Beam Control for Laser Systems Short Course
Degree Type: Professional Continuing Education
Course Description
This is a four-hour introductory course on the salient features of pointing a laser on target. The course is taught from a Control Engineer's perspective, but it is presented at a level such that one with an engineering degree will easily understand the concepts and basic tools applied. The uninitiated in directed energy will find this an excellent foundational course for entry studies into laser weapon systems. Topics included are error budgets, beam control hardware (gimbals, inertial reference units), stabilization, control laws, tracking algorithms, adaptive optics, pointing, and the performance models to estimate error budget compliance. Derivations of performance equations are minimal and completely contained for further study. Each section is well referenced for further self-study.

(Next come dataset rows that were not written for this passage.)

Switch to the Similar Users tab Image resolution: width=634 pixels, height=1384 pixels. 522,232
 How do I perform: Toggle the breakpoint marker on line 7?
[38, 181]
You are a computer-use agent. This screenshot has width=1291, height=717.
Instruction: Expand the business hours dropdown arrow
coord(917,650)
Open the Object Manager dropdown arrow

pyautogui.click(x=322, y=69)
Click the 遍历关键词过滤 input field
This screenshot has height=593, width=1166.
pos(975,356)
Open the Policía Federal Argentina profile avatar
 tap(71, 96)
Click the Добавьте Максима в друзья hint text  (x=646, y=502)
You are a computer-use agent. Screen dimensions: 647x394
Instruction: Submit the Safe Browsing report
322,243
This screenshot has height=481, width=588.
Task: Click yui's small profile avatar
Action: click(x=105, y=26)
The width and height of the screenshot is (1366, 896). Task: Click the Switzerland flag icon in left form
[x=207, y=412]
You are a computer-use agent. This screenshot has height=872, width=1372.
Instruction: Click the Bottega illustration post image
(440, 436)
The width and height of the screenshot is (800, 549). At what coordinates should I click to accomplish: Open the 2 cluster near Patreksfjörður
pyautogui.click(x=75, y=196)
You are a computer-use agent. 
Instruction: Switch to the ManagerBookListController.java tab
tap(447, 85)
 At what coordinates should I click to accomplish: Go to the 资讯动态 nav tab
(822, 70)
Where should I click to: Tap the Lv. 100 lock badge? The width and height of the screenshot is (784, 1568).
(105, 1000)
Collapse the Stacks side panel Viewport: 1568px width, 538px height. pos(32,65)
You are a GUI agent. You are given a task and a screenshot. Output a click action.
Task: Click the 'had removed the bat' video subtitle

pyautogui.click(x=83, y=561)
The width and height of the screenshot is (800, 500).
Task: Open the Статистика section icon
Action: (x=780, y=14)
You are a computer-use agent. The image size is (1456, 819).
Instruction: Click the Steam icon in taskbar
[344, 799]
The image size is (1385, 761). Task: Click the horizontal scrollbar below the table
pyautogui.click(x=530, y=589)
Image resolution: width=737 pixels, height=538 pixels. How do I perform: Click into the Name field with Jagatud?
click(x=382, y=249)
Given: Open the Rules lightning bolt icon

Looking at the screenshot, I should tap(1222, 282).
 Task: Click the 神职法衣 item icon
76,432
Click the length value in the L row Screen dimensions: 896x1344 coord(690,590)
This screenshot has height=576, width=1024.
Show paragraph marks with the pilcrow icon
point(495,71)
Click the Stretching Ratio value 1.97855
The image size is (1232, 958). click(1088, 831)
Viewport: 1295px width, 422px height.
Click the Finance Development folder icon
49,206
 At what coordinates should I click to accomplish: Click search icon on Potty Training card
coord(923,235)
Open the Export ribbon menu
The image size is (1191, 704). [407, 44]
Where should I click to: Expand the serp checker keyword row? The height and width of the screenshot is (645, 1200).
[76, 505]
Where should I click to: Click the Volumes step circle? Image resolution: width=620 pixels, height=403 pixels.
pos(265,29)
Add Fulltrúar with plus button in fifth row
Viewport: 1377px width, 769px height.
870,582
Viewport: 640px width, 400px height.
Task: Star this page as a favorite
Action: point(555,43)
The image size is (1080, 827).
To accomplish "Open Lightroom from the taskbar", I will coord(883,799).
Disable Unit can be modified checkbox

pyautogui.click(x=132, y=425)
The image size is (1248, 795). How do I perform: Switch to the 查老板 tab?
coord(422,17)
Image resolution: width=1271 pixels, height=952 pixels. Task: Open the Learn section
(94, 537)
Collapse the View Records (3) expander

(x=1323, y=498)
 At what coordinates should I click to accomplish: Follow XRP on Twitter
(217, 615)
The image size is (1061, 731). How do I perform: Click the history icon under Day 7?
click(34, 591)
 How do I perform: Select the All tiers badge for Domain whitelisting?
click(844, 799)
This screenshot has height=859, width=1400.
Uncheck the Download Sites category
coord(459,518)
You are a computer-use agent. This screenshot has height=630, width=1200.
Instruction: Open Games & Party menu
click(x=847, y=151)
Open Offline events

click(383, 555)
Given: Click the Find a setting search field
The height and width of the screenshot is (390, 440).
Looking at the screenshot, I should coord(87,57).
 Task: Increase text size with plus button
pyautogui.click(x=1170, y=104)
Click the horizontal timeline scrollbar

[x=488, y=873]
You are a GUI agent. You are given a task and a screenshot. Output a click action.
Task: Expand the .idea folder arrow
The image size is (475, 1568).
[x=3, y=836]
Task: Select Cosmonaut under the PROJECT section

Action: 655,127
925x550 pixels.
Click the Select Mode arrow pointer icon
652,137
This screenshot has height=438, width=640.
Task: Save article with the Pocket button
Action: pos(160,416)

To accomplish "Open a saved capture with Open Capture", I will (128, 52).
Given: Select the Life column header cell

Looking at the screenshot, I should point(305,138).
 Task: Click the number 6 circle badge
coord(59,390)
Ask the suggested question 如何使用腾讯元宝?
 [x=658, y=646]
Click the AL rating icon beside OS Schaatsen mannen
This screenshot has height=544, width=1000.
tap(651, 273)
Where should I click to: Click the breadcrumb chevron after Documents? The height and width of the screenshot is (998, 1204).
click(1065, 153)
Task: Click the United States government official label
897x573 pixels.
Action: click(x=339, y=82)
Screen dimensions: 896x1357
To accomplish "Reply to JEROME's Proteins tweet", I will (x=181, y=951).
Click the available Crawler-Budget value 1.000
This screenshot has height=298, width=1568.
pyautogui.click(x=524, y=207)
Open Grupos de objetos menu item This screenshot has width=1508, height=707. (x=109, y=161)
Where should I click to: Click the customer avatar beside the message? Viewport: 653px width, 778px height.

The course outline is as follows:
Intended Audience
The target audience consists of those individuals who are working in an associated discipline and wish to learn the lexicon, hardware, algorithms, and basic approach to getting the energy on target.
Instructor Biographies
Glen P. Perram, Professor of Physics, B.S. Cornell University, 1980 M.S. Air Force Institute of Technology, 1981, Ph.D. Air Force Institute of Technology, 1986. Professor Perram's research interests include chemical lasers, laser weapon modeling and simulation, remote sensing, and chemical physics. He has served on the AFIT faculty since 1989 and is the author of over 30 archival journal articles and 80 presentations.